Public gets a better look at Health PEI strategic plan at AGM
Mental health and addictions flagged as a top priority
Health PEI has a new strategic plan to take the organization and healthcare in the province into 2020.
The plan has been in place since April 2017, but the public got a better look at it at the annual general meeting (AGM) held Thursday night in Summerside.
There are three main objectives to the plan: quality and safety, access and coordination and innovation and efficiency.
Here are some of the highlights.
Mental Health a Priority
Under the access umbrella, mental health and addictions was named as one of the main priorities and one of the plans is to roll out a new day treatment program for adults.
Denise Lewis Fleming, acting CEO for Health PEI, said the organization is proud of the work its done for youth, like the insight and strength programs.
However, she added, "one of the areas we really feel we need to advance is the adult."
The new program will take inspiration from the insight program, but be catered for adults.
"I can't disclose right now what that design is going to be looking like but there's committees within the mental health and addictions staff that are actually looking at what that program will look like," Lewis Fleming said.
"That's also why we are encouraging people to reach out, if they're willing to be patient-family advisors, because we want to include P.E.I. residents in designing those programs."
Patient registry revamp
Lewis Fleming said Health PEI knows there are issues for Islanders trying to get a primary care physician — one of the issues being the patient registry.
"We want to redesign the patient registry and make it more effective for people in order to connect them with primary care providers," she said
Lewis Fleming said Health PEI is looking at the redesign "from the ground up" and not bind the organization on what's been designed before.
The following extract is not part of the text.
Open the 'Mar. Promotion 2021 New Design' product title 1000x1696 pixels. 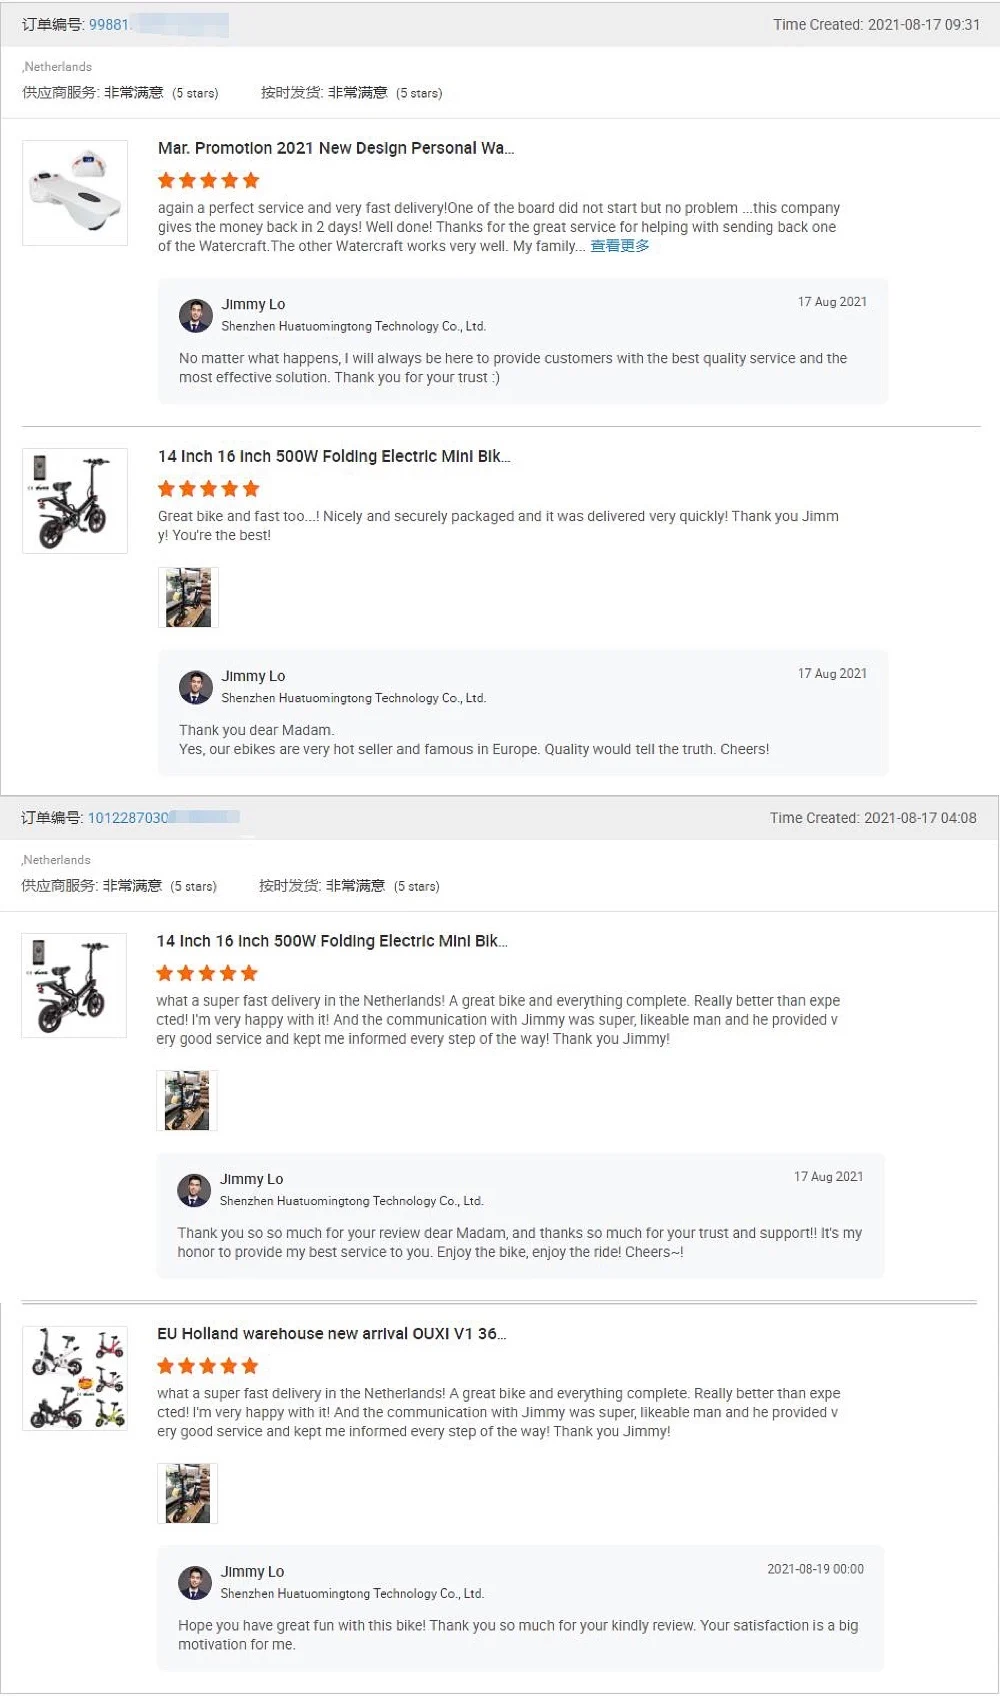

"It was designed in a previous era," she added.
"Now things have changed, we're looking forward to the future, so how do we design it to meet our needs going forward."
Chronic illness
The report pointed to the fact that P.E.I has higher rates than the national average in two big diseases: Chronic obstructive pulmonary disease (COPD) — a lung disease — and diabetes.
This, she said, puts pressure on the health care system if patients are constantly having to go to hospital.
In the new strategic plan, there is a focus to prevent that from happening, Lewis Fleming added.
"One of the pieces that we're looking to expand on is our remote patients monitoring program — that's for people with COPD — and it allows them to keep a closer eye on their health and not, what we call, deteriorate," she said.
"[The patient will] start to recognize the signs when they might need to reach out and have their medication adjusted, rather than waiting until they get in such a state that they have to go to the emergency department."
And in those emergency departments, decreasing wait times is also a priority.
Under the innovation and efficiency banner, there is a plan to expand the staffing compliment in the ER to include nurse practicers or social workers.
"We do see people coming to the emergency department that they might not truly have urgent or emergent conditions that need to be treated but they need other types of support or access," Lewis Fleming said.
"They might not know how to access services, for example, in the family and human services department. It ties to the social determinates of health, and so social workers can help connect people with that."
She said they are also looking at ways to better connect people from the ER to walk-ins or primary care providers.
A full version of the report can be found online.